In the items, from the line with "Task: Open the Marketplace tab with badge 2" through the end of the items, substitute "Notifications" for "Marketplace" and reproduce those lines with nothing else changed. Leave the pictures out of your answer.

Data on locating visible targets
*****
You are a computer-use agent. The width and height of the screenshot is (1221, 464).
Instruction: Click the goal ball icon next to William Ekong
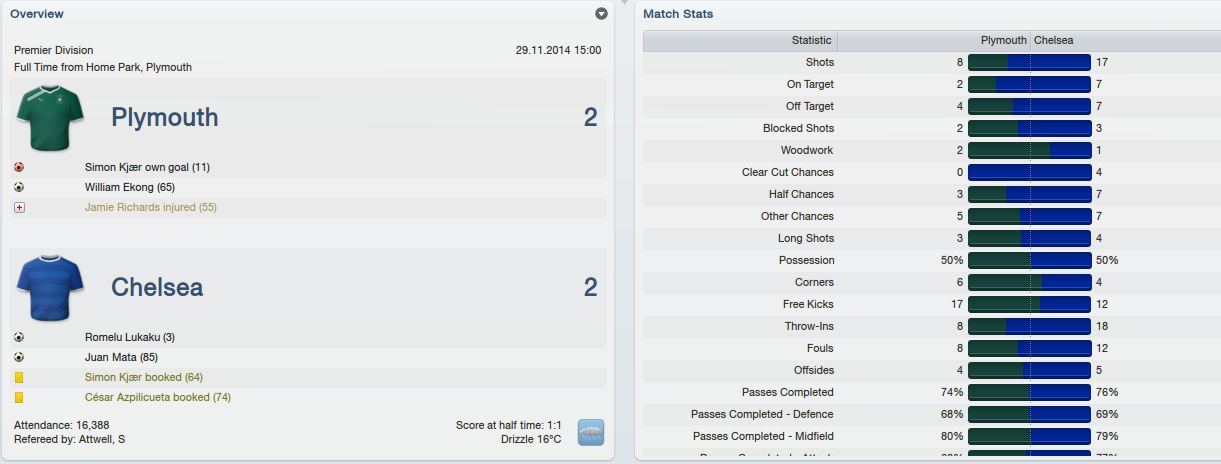coord(19,187)
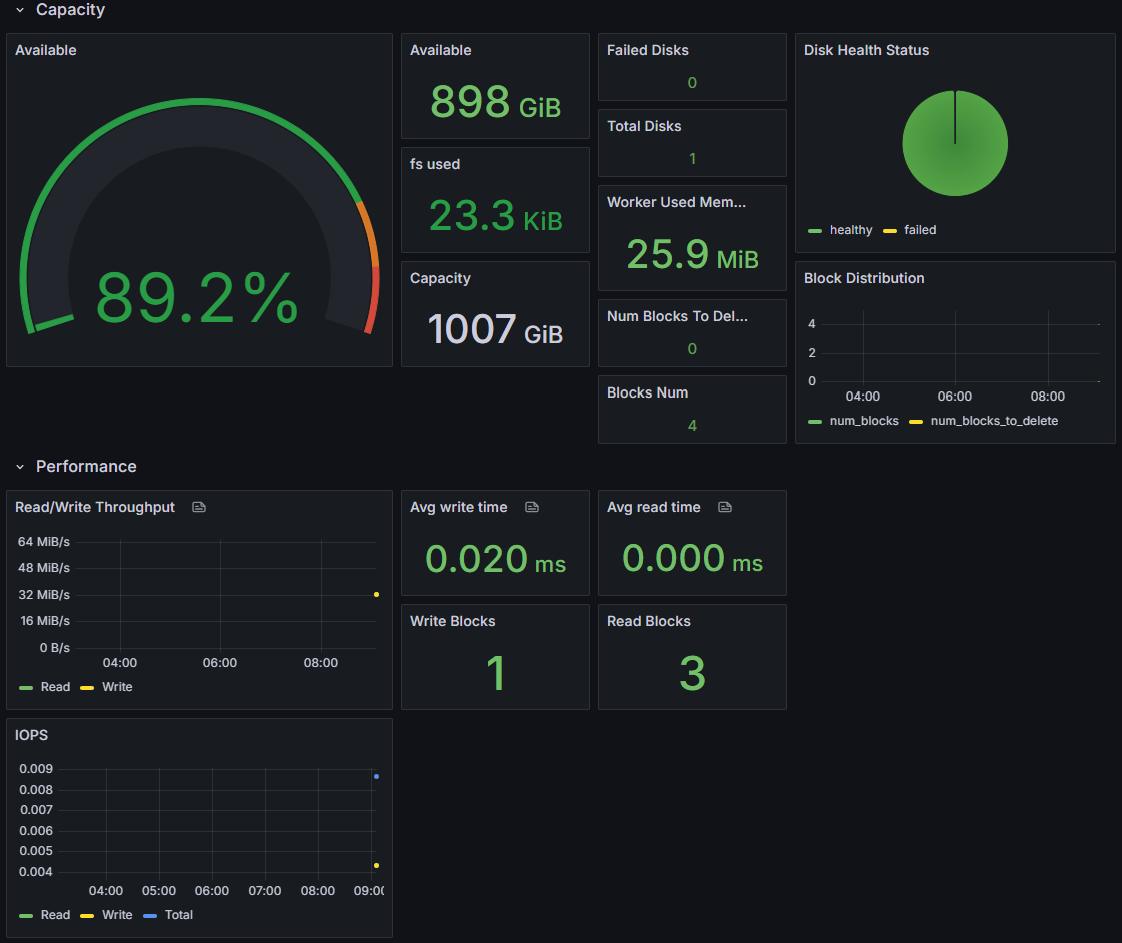
Task: Click the Write legend color swatch in IOPS
Action: [87, 915]
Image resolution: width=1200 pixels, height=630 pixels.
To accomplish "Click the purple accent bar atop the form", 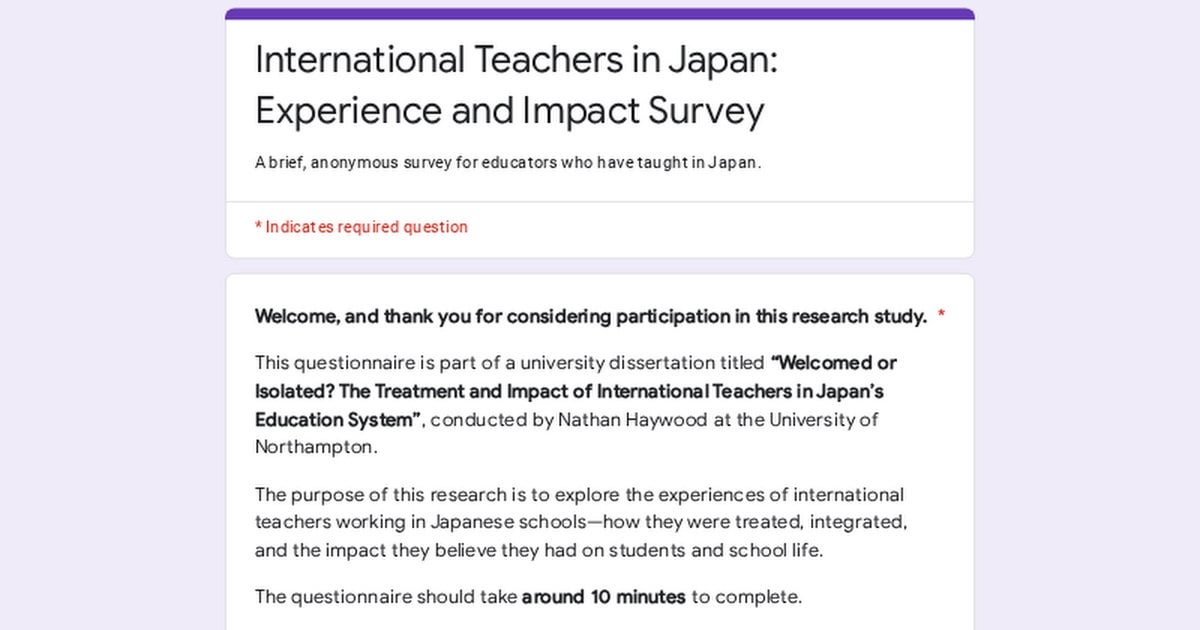I will point(600,14).
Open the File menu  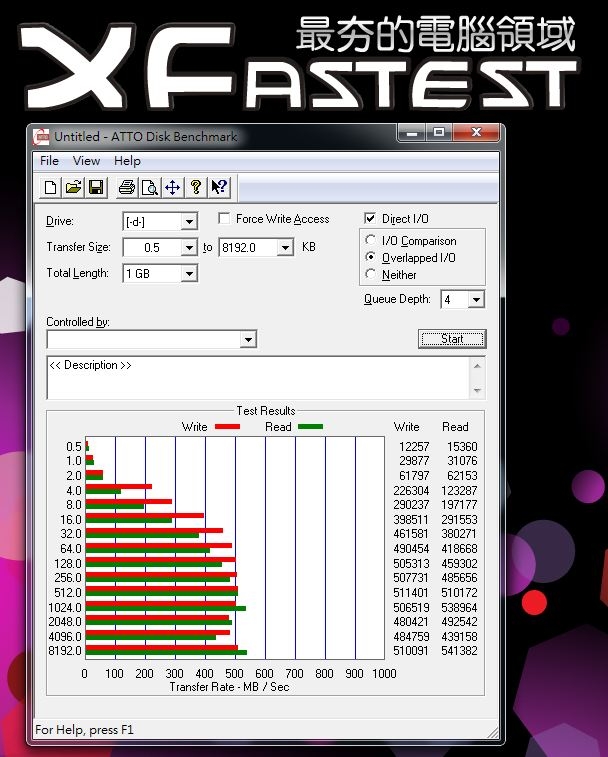49,161
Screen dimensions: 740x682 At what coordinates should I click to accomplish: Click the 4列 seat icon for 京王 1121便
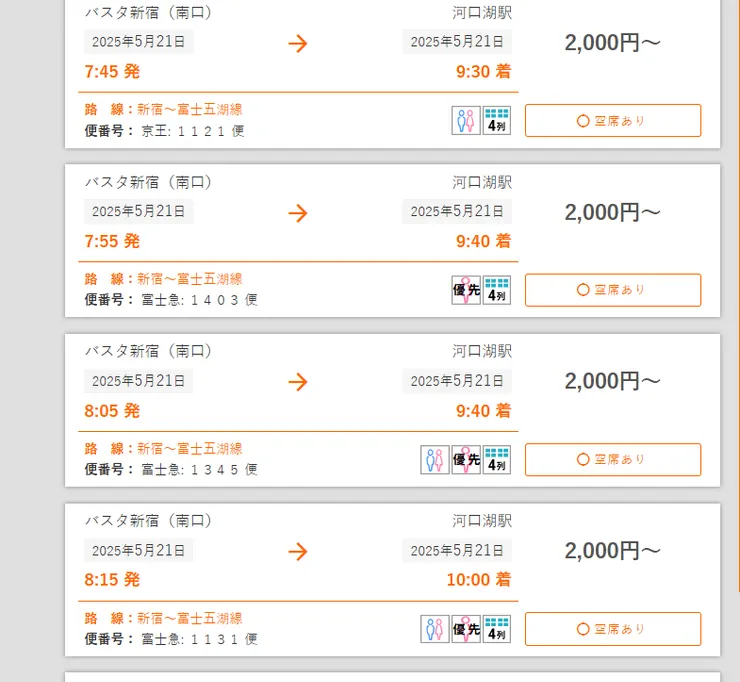(497, 121)
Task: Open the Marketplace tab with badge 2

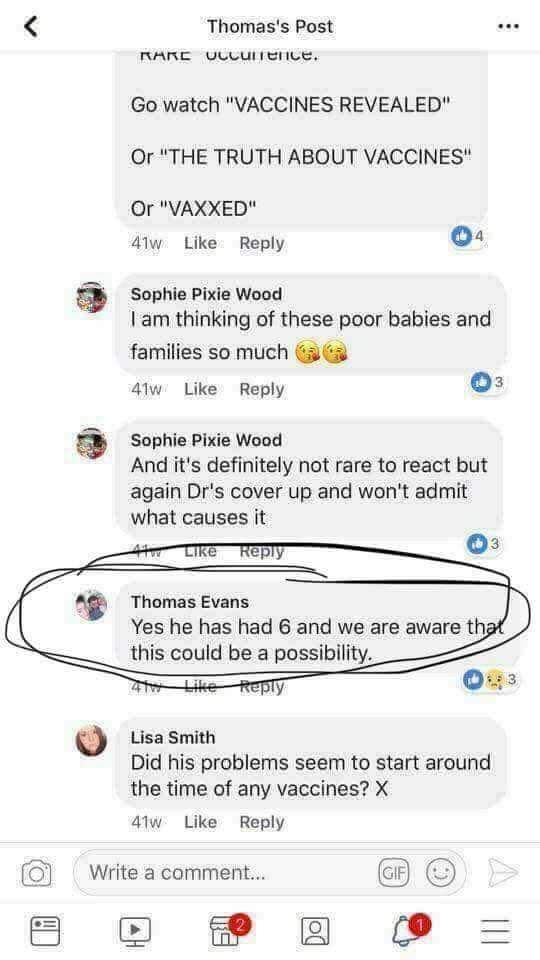Action: [227, 929]
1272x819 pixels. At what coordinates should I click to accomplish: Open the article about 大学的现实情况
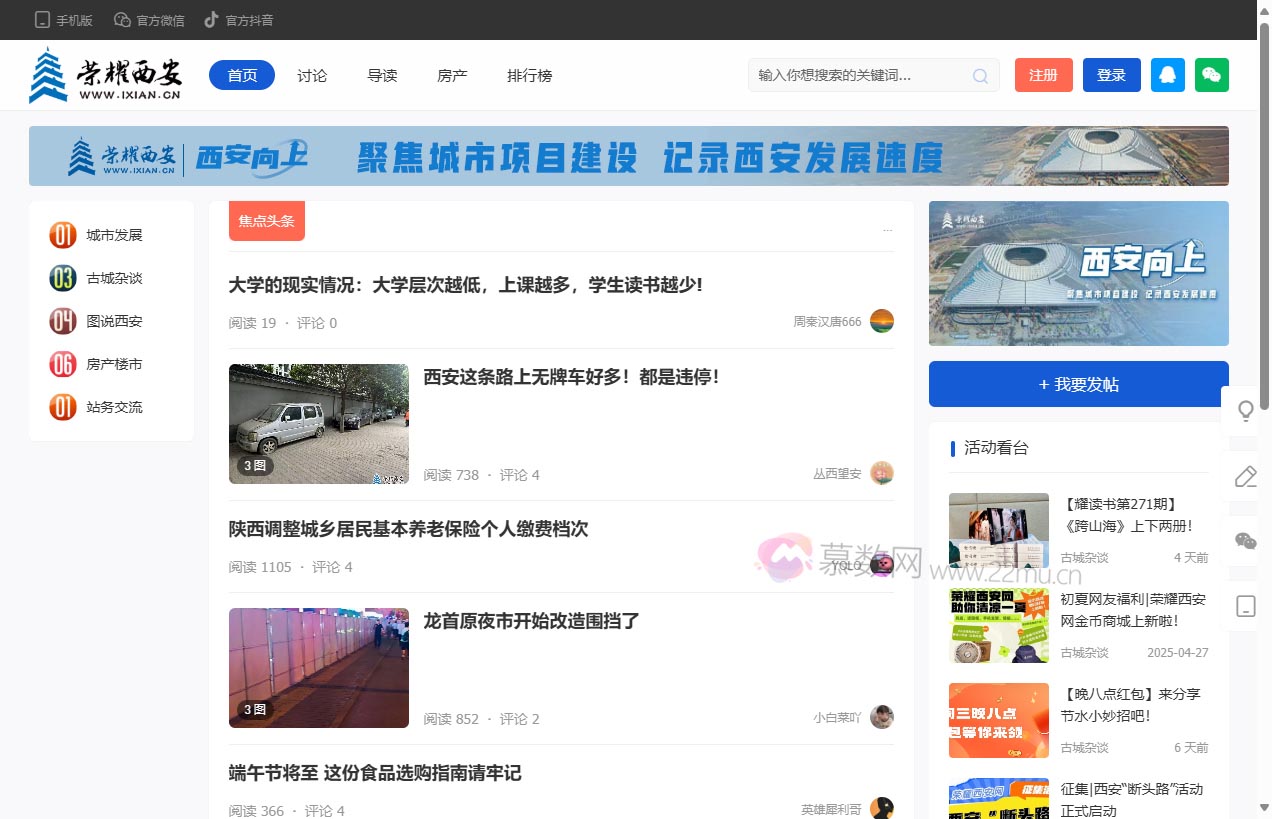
*****
## The completed task
Task: Open the Notifications tab with badge 2

Action: [227, 929]
1272x819 pixels. At what coordinates should I click to accomplish: Open the article about 大学的现实情况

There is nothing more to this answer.